Wednesday 20 June 2012

News Hour- G20 summit: India announces $10 billion for debt-wracked Eurozone

LOS CABOS: India on Tuesday announced a $10 billion contribution to the IMF's additional $430 billion financial firewall to help the debt-wracked 17-nation eurozone so that the faltering world economy is protected against the spread of any financial contagion.

The announcement of the contribution was made by Prime Minister Manmohan Singh in his address at the Plenary Session of the seventh summit of the Group of developed and developing countries (G-20) in this Mexican resort town against the backdrop of growing calls to nations to increase contributions to the International Monetary Fund (IMF) for the bailout fund.

India's contribution along with pledges by other member countries of the five-nation BRICS bloc has helped increase IMF's resources and give a boost to the $430 billion fund being used as a firewall to support struggling eurozone economies.

"The International Monetary Fund has a critical supportive role to play in stabilising the Eurozone. All members must help the Fund to play this role, I am happy to announce that India has decided to contribute USD 10 billion to the IMF's additional firewall of USD 430 billion," he told the world leaders at the seventh summit of the grouping which accounts for 80 per cent the world's GDP.

India has previously pledged to make contributions to the bailout fund but did not disclose the exact amount of its contribution to the fund.

According to Chinese Vice Finance Minister Zhu Guangyo, the BRICS is committed to pledge USD 60 billion to boost the firewall.

In an announcement late Monday, the IMF said China was offering $43 billion, Brazil, Russia and Mexico $10 billion each, $5 billion from Turkey, and smaller sums from a handful of other up-and-coming economies.

IMF managing director Christine Lagarde said that 12 more countries offered money to the fund during the Group of 20 meeting in the Mexican resort of Los Cabos, bringing the total number of donors to 37.

The contributions show "the broad commitment of the membership to ensure the IMF has access to adequate resources to carry out its mandate in the interests of global financial stability," she said.

"Countries large and small have rallied to our call for action, and more may join. I salute them and their commitment to multilateralism," she added.

The announcement brought an end to the mystery of how much the powerful BRICS countries -- Brazil, Russia, India, China and South Africa -- would provide.
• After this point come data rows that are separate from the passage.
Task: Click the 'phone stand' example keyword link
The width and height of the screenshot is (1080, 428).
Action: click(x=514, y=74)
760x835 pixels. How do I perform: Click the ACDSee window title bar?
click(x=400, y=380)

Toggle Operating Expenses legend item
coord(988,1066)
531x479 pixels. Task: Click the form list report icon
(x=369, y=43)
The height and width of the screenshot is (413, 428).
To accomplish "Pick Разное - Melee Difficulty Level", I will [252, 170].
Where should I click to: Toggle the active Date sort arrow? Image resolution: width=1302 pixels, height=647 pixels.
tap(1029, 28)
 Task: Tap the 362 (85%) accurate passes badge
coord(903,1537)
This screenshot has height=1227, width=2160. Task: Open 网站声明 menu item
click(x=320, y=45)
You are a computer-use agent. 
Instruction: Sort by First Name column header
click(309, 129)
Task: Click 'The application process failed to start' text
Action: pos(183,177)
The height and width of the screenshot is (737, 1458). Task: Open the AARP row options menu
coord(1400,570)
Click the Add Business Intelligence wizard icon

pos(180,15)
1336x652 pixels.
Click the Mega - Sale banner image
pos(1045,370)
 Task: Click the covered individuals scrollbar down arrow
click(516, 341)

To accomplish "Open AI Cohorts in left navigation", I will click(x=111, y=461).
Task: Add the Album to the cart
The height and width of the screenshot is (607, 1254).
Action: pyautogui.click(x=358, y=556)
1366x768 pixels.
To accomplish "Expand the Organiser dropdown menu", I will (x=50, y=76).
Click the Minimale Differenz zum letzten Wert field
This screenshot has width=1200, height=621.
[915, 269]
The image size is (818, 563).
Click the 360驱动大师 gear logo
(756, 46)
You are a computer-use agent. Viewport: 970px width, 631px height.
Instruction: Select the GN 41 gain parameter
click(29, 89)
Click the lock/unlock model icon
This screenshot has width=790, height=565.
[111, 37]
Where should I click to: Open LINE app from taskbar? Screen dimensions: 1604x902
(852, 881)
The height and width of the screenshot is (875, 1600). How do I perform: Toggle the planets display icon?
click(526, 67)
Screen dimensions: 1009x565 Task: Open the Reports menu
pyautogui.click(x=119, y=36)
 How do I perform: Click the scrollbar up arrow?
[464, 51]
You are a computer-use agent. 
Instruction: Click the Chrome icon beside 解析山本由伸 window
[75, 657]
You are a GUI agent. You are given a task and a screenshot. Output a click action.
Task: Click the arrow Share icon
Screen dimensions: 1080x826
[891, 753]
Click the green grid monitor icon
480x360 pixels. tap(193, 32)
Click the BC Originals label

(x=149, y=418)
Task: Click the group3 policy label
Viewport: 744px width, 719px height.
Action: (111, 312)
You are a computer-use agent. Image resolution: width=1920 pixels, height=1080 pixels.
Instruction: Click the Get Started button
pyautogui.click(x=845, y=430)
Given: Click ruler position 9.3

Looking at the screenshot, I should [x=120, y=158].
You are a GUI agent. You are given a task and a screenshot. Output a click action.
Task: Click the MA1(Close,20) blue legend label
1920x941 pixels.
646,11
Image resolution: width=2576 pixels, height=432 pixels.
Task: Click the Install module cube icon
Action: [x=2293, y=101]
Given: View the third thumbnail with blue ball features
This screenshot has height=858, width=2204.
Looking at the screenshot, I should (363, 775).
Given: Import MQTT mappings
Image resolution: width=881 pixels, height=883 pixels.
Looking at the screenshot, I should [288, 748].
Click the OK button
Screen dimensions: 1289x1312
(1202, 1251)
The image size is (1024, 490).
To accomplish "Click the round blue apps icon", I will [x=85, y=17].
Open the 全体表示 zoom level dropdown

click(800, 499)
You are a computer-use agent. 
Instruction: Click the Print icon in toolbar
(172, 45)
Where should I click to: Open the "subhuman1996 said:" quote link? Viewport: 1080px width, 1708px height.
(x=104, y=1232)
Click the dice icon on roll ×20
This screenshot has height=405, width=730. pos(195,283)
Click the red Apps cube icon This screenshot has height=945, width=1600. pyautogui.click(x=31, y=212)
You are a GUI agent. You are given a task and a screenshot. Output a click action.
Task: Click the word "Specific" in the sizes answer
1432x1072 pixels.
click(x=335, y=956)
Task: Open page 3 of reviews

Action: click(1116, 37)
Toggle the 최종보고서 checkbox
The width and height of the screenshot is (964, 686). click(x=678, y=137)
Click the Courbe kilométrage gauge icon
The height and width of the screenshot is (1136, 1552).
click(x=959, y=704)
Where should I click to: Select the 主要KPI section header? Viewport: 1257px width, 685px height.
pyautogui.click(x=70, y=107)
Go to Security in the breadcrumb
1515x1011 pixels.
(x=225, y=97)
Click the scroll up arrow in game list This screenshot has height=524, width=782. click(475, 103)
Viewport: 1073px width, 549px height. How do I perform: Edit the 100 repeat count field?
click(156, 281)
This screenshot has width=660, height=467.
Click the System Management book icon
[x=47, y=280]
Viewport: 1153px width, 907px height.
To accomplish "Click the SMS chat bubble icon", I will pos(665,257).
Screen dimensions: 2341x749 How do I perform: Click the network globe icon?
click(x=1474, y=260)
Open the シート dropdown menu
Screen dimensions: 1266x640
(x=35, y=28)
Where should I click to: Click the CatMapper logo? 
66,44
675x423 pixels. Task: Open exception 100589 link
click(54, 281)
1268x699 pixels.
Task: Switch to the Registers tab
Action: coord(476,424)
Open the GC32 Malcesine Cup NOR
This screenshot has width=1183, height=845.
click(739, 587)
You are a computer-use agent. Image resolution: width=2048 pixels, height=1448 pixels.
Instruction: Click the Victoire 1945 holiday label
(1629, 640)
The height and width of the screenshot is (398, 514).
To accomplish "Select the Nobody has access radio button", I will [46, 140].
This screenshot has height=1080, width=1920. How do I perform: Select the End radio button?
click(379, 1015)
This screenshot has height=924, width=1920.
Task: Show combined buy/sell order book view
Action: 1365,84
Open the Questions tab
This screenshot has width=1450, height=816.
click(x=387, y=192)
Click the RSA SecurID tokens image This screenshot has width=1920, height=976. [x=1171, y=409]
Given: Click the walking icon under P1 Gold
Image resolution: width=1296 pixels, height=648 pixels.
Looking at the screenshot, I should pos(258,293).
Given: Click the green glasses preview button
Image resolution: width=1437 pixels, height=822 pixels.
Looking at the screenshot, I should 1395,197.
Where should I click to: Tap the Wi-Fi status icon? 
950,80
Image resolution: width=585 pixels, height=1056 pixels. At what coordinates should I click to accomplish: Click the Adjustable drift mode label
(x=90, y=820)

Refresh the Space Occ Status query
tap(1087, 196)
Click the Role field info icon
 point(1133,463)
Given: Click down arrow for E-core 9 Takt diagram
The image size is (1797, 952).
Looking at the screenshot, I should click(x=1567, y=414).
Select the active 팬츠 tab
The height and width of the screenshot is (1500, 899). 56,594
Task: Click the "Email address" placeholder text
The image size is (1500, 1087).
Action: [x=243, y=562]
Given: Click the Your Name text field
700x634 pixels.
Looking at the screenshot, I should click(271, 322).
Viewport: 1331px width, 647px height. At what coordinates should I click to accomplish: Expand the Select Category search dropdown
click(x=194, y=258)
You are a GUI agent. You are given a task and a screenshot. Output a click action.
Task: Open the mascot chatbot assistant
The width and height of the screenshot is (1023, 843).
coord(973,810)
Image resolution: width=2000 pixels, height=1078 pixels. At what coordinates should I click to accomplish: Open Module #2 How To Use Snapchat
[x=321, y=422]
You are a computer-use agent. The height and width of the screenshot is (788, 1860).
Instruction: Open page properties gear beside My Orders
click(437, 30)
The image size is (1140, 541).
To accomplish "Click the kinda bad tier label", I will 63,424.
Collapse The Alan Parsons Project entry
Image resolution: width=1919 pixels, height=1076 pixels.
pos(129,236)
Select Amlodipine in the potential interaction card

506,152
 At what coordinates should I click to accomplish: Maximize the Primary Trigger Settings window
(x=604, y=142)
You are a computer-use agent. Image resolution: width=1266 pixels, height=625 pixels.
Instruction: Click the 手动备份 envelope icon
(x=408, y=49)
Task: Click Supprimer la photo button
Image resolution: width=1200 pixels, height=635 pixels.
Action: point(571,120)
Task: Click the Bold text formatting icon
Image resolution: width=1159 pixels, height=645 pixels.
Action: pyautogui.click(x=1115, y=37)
The IMF fund will serve to help governments that are struggling to cope with debt repayments but eurozone leaders still faced pressure from their G-20 peers to make reforms to head off future financial crisis.

Calls were being made to the eurozone to put in place a bigger financial firewall to combat the crisis before other countries will pour more cash into the IMF.

Prime minister Manmohan Singh said the risks of contagion in Europe remained because they reflected weaknesses in the banking sector arising from excessive sovereign debt and low growth prospects.

"A crisis in the European banking system can choke trade finance quite quickly, and end up choking economic growth not just in the Eurozone but in the world in general," he said.

Singh said the Las Cobas Summit needed to send a strong signal to the markets that the Eurozone countries will make every effort to protect the banking systems and the global community will back a credible Eurozone effort and response.

He also spoke about the contentious issue of the relationship between austerity and growth.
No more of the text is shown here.